6 апреля 1805 года он писал своему другу, теперь уже занявшему пост начальника Горного кадетского корпуса: «Благодаря Бога, долговременной моей болезни избавился и теперь совершенно здоров. Слухи у нас о войне, не худо. Я не избегаю, напротив удвою прилежность мою к службе. Надо будет, как говорят, с конца шпаги доставать потерянное».

Если сопоставить то, как Ермолов описывал в воспоминаниях свою жизнь в Вильно, и то, что писал он об этой жизни и своем душевном состоянии Казадаеву, то возникает вопрос — чему верить? Откровенное противоречие между мемуарами и письмами вполне отражает глубокую противоречивость его натуры в том виде, в каком она сложилась под давлением обстоятельств. А это естественным образом определяло его взгляд на мир и на себя в мире.

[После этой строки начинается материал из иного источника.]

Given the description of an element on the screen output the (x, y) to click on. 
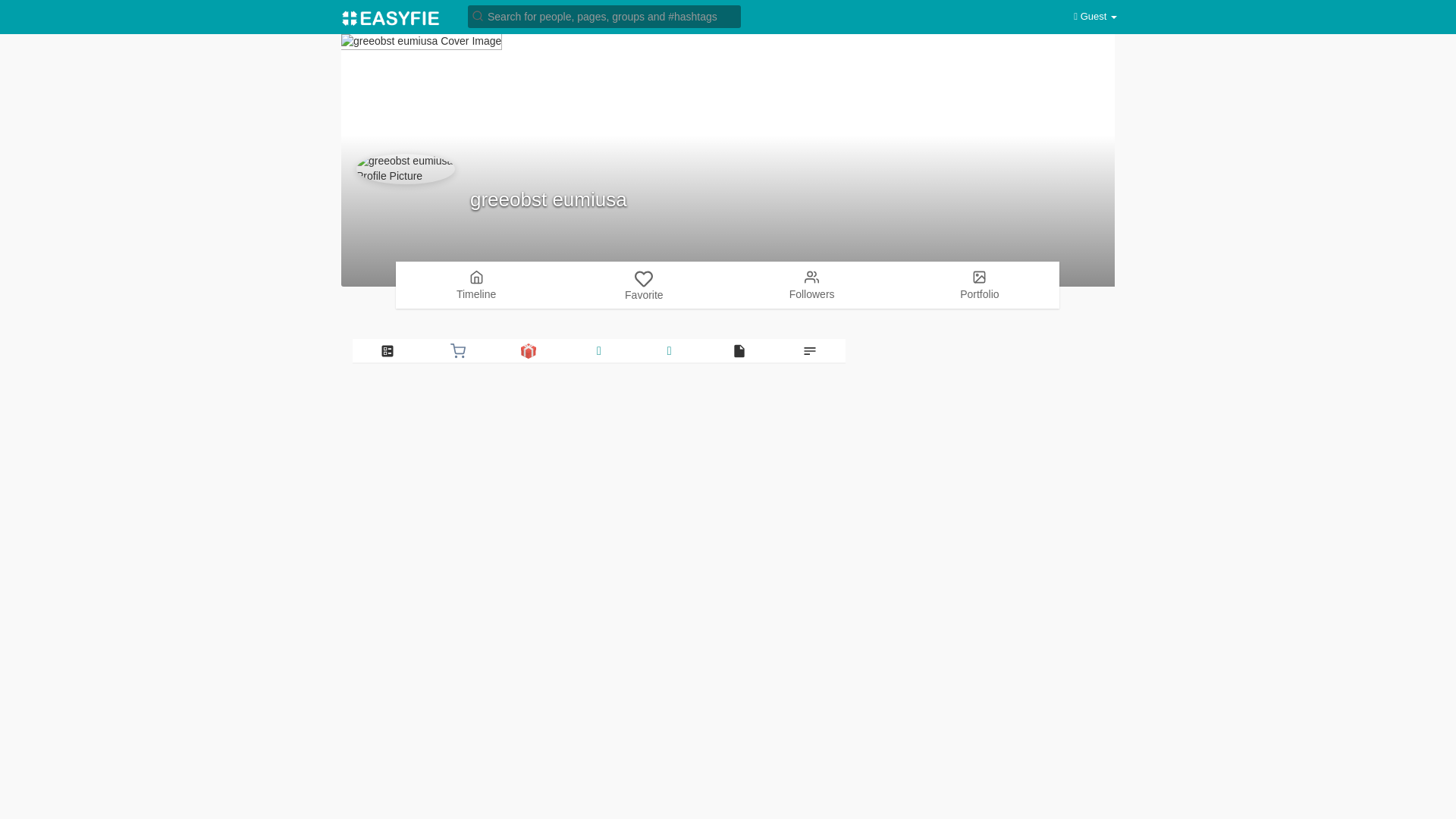
Portfolio (979, 284)
greeobst eumiusa (548, 199)
Guest (1094, 17)
Favorite (643, 284)
Followers (811, 284)
Timeline (476, 284)
Given the description of an element on the screen output the (x, y) to click on. 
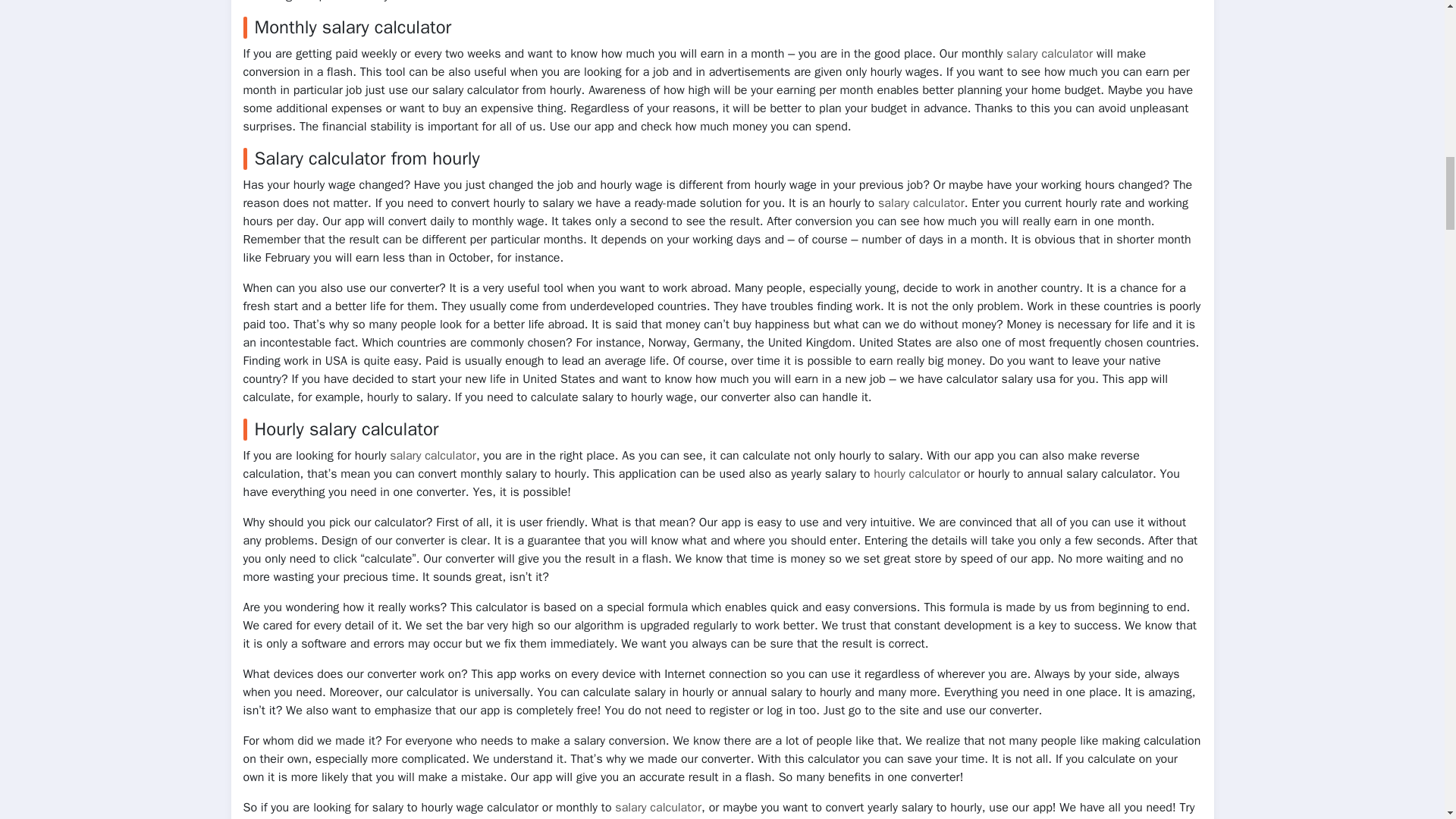
salary calculator (657, 807)
hourly calculator (916, 473)
salary calculator (433, 455)
salary calculator (1049, 53)
salary calculator (920, 202)
Given the description of an element on the screen output the (x, y) to click on. 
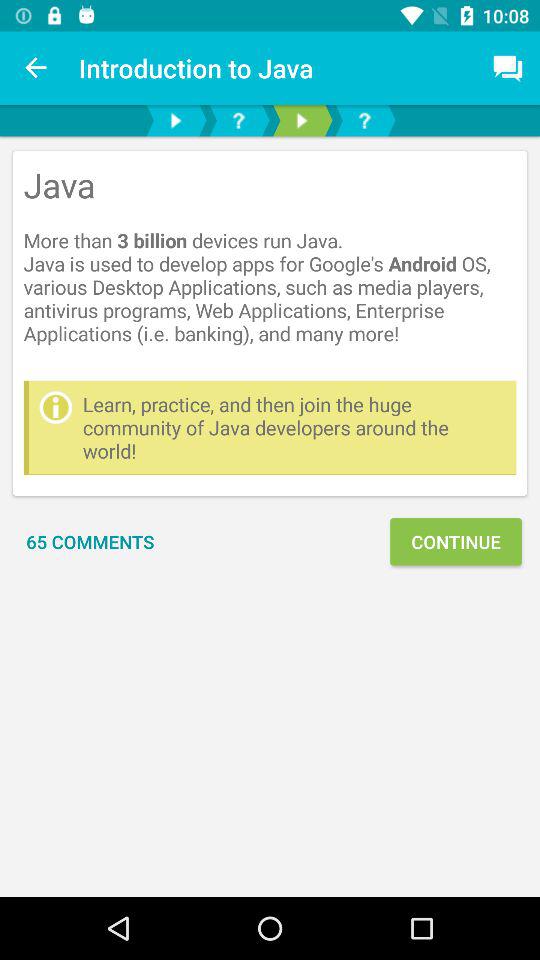
tap icon above the java  more icon (508, 67)
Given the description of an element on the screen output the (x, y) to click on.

Верить приходится и тому и другому.

Это две стороны его существования — внешняя и внутренняя. Человек сильного ума и немалого уже горького опыта, он понимал, что обстоятельства засасывают его в водоворот обыденности. Этого он, надо полагать, больше всего боялся с юности. Недаром он, пользуясь благосклонностью «сильных персон», раз за разом не просто менял места службы, но стремился к резким и экзотическим поворотам судьбы.

Он не хотел казаться смешным, демонстрируя свою тревогу и душевное уныние. Очевидно, внешне он жил так, как и должен был жить молодой, сильный, красивый офицер, острослов и ловелас.

«Мирное время продлило пребывание мое в Вильно до конца 1804 года. Праздность дала место некоторым наклонностям, и вашу, прелестные женщины, испытал я очаровательную силу; вам обязан многими в жизни приятными минутами».